● **Work to complete**: Copy out every line of the data below that contains the word "perform".
--
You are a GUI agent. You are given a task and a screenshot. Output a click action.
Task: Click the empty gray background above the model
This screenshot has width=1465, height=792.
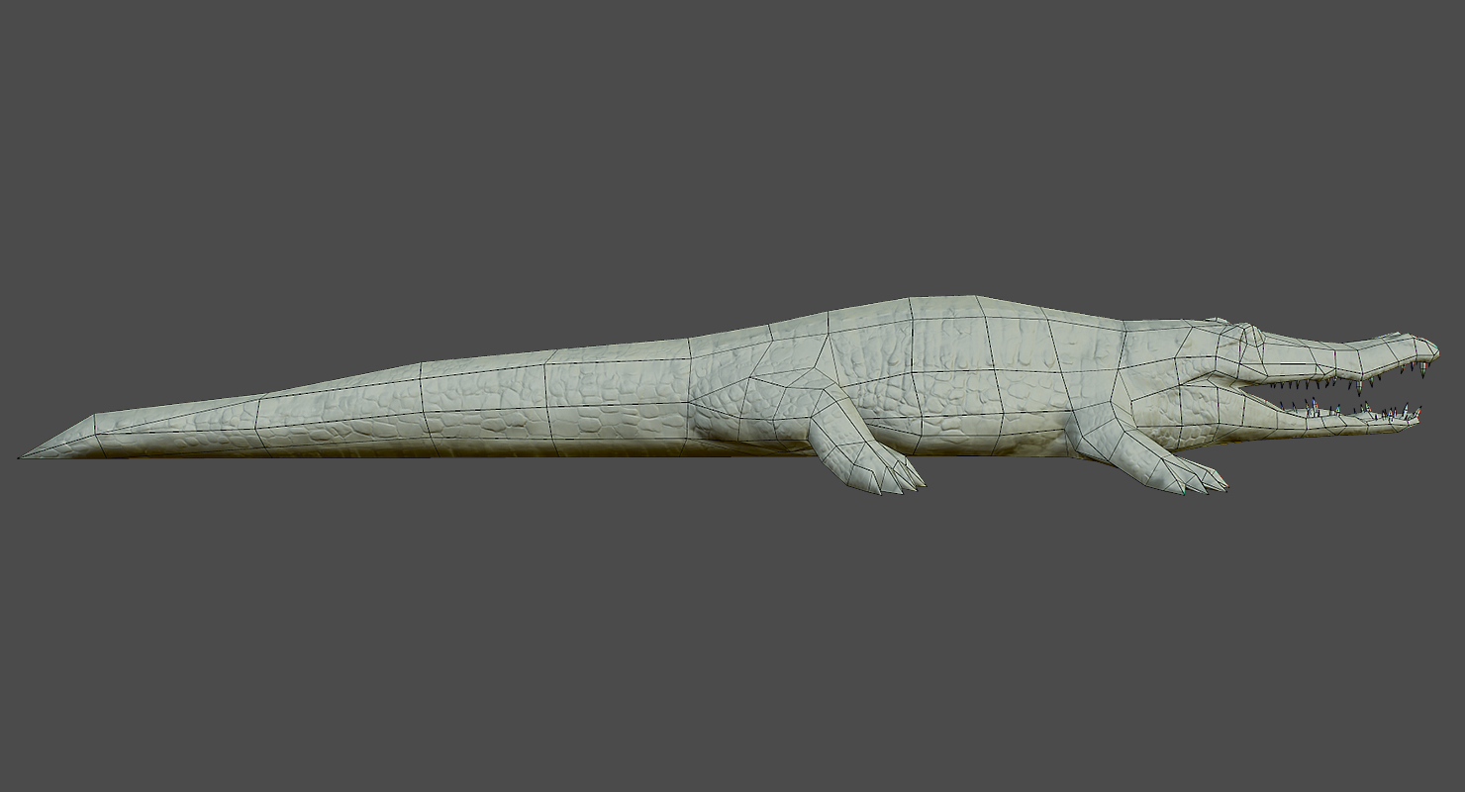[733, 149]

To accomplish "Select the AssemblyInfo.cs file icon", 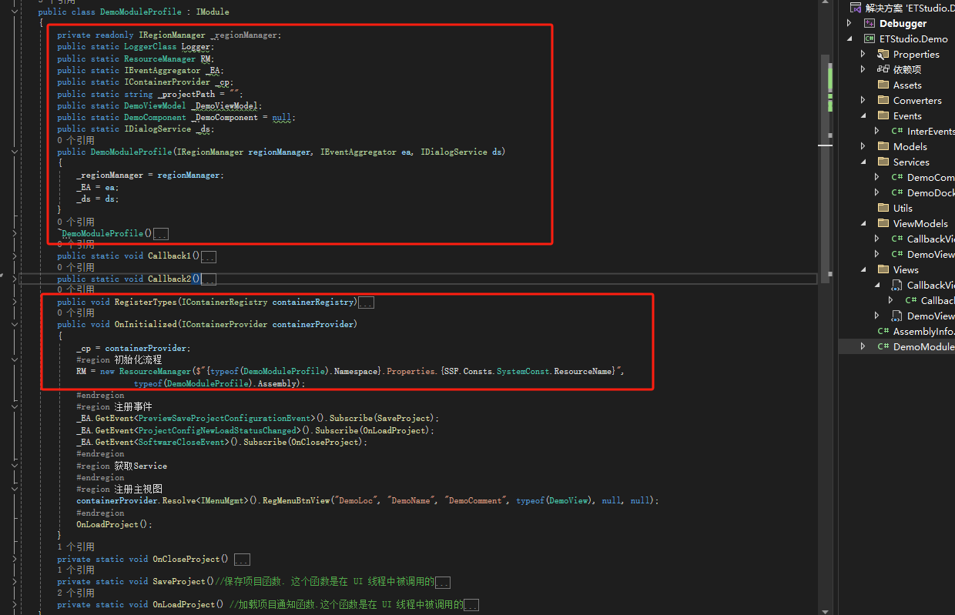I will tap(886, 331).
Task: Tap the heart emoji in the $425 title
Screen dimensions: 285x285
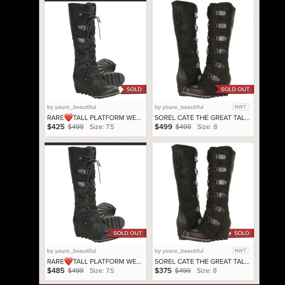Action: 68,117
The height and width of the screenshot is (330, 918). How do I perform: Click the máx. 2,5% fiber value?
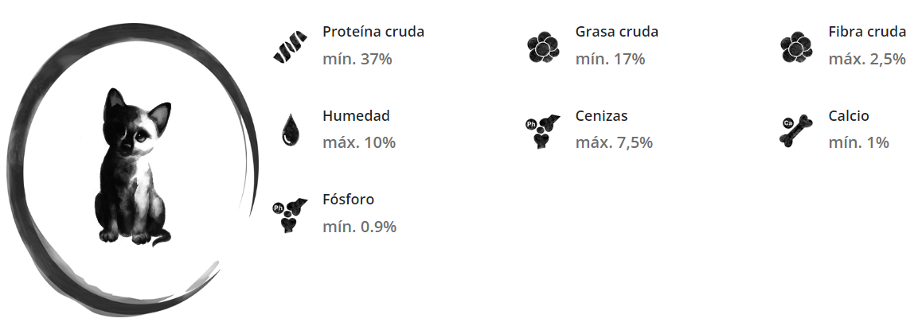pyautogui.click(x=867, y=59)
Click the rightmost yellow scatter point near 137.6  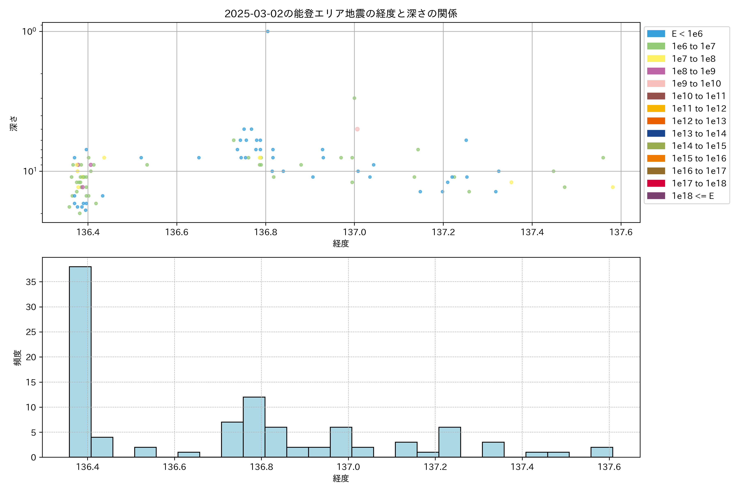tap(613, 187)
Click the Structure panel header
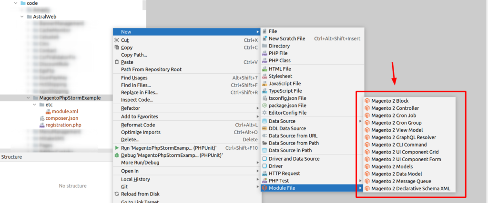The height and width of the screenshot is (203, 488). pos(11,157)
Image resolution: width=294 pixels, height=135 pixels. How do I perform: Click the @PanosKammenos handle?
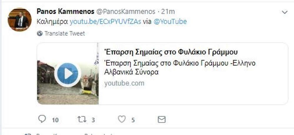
--
● **Answer below**:
The height and width of the screenshot is (330, 918). How do I perform: Click the máx. 2,5% fiber value?
Image resolution: width=294 pixels, height=135 pixels. How do I perform: Click the @PanosKammenos handle?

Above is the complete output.